With its topography of primary and secondary colors—greens, yellows, blues, and reds—scored into a landscape and whitened hues that both obscure and suggest a mysterious terrain, the surface of Gerhard Richter’s Abstraktes Bild (903-7) openly displays the complex nature of its construction. The sense of freedom to which Richter often refers when talking about these paintings has been chiseled away by great movements of the squeegie, the large tool Richter wields to maneuver and manipulate the paint across the surface. The tactility which the viewer perceives comes in part from the artist’s actions, so that what is perceived is, in a sense, the trace of the artist’s actions. There is also a sense in which the whiteness of this example from his iconic series, creates atmospheric effects, something that Richter does not deny. As much a photographer as a painter, Richter is keenly attuned to visual information, whether literal or allusive. As art historian Robert Storr points out, “Richter insists on the term ‘Abstract Pictures’ in order to keep the cultural legacy of referential painting in the forefront” (R. Storr, The Cage Paintings, London, 2009, p. 63).

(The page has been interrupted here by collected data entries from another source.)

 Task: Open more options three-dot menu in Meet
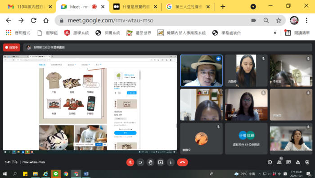[171, 162]
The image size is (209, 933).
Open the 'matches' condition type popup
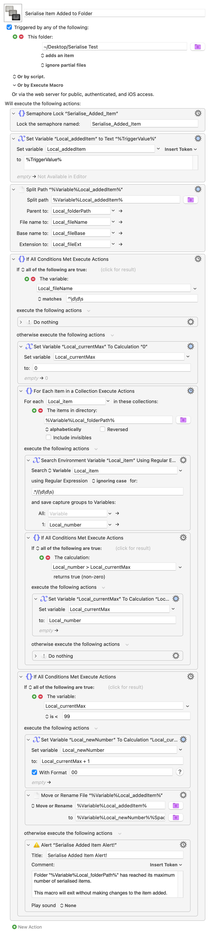(x=50, y=299)
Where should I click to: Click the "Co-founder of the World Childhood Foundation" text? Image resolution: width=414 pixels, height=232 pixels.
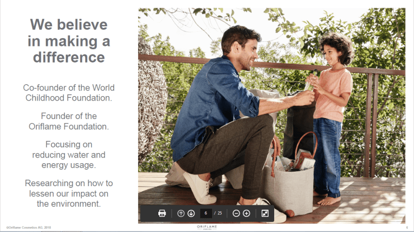[69, 93]
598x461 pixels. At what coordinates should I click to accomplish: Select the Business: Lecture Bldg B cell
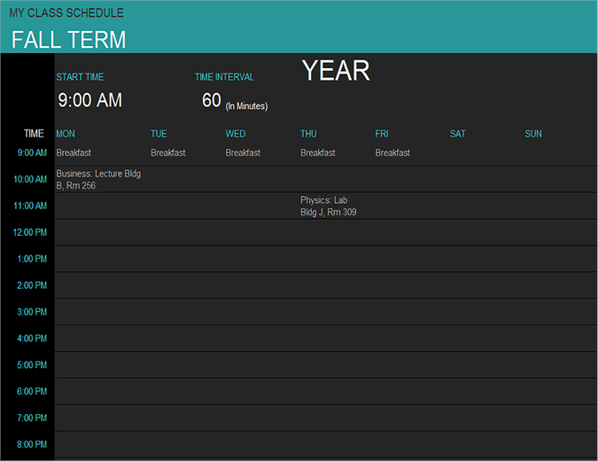pyautogui.click(x=98, y=179)

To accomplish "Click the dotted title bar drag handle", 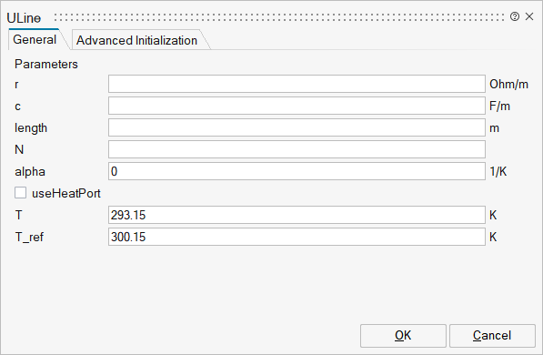I will 279,17.
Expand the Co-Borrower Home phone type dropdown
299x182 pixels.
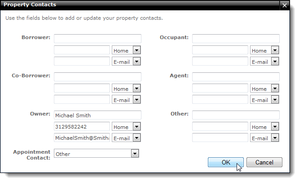[126, 89]
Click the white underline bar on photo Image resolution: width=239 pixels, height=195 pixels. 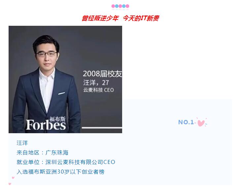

Richter’s process is governed by factors not entirely under the control of the artist: a drip here, a swatch of color emerging there. Such unforeseen moments are set up by Richter’s method and the paintings become the products of his own making. The only “plans” are the repeated interventions with the painted surface, attacks made after either eliminating or building upon the results of previous decisions. Richter’s surfaces also record the quickness or slowness of his gestures, gestures made with physical effort, but mediated through large unconventional tools, such as house paint brushes taped to long bamboo rods and variously sized squeegees edged with transparent Plexiglas. These instruments Richter loads with opaque paint that under varying pressures, glide over surfaces, moves paint around or chip it away. In this sense, Richter’s Abstraktes Bild (903-7) is a conventional easel picture made by unconventional means. These are employed to expose in some sense the artifice behind the seemingly planar image, a way to bring the beholder closer to the process of creating the image and to insist in so doing that unlike historic painting that invites the viewer to enter the scene, what is being beheld is the act of painting itself.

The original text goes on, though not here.